概念:决策树回归通过树状结构进行回归预测,每个内部节点表示一个特征测试,每个叶节点表示一个预测值。
原理:通过递归地划分特征空间,使得每个子空间内的样本尽可能同质。常用划分准则有均方误差(MSE)等。
思想:将特征空间划分为多个矩形区域,并在每个区域上使用常量进行预测。
应用:非线性关系建模、可解释性要求较高的场景。
-数据预处理:
-模型构建:
-训练:
-评估:
-可视化:
-保存结果:
定量变量预测的机器学习模型可分为传统统计模型、树基集成模型、核方法和深度学习模型四大类,每类模型通过不同机制捕捉数据模式,适用于从线性到复杂非线性关系的预测任务。
代码涵盖了从数据准备到结果保存的自动化过程,包括数据预处理、模型配置、性能评估和报告生成。
# 设置工作目录和清理环境
rm(list = ls())
if (!is.null(dev.list())) dev.off()
setwd("C:/Users/hyy/Desktop/")
if (!dir.exists("Results-DecisionTree-ML")) dir.create("Results-DecisionTree-ML")
# 加载必要的包
if (!require(pacman)) install.packages("pacman")
pacman::p_load(
readxl, dplyr, ggplot2, car, lmtest, ggpubr, corrplot,
performance, see, effects, sjPlot, report, officer, flextable,
broom, gridExtra, patchwork, rpart, rpart.plot, party,
caret, randomForest, partykit, vip, pROC, MLmetrics, ModelMetrics
)
# 设置中文字体(使用系统默认字体避免问题)
font_family <- "sans"
# 读取数据
data <- read_excel("示例数据.xlsx", sheet = "示例数据")
# 数据预处理
str(data)
summary(data)
# 处理分类变量
data$结局 <- as.factor(data$结局)
data$肥胖程度 <- as.factor(data$肥胖程度)
data$教育水平 <- as.factor(data$教育水平)
data$血型 <- as.factor(data$血型)
data$指标8 <- as.factor(data$指标8)
# 检查缺失值
sum(is.na(data))
# 机器学习数据划分
set.seed(123)
train_index <- createDataPartition(data$指标1, p = 0.7, list = FALSE)
train_data <- data[train_index, ]
test_data <- data[-train_index, ]
cat("训练集样本数:", nrow(train_data), "\n")

所给数据 ->

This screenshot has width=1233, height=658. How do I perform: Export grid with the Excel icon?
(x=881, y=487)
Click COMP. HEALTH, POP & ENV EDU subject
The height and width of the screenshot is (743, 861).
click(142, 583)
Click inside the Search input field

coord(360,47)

必做任务 ->
A) 按照节选,决策树回归常用的划分准则是什么?
B) 节选的代码用 as.factor 转换了哪些变量?请全部列出。
C) 以下说法是否与节选相符?逐条回答"是"或"否",并引用节选中起决定作用的原文。
(i) 决策树回归在每个划分出的区域上用常量进行预测。
(ii) 定量变量预测的机器学习模型分为三大类。
(iii) 代码会在缺少时创建名为"Results-DecisionTree-ML"的文件夹。

参考解答 ->
A) 均方误差(MSE)等。

B) 结局、肥胖程度、教育水平、血型、指标8

C)
(i) 是:"并在每个区域上使用常量进行预测"
(ii) 否:"可分为传统统计模型、树基集成模型、核方法和深度学习模型四大类"
(iii) 是:"if (!dir.exists("Results-DecisionTree-ML")) dir.create("Results-DecisionTree-ML")"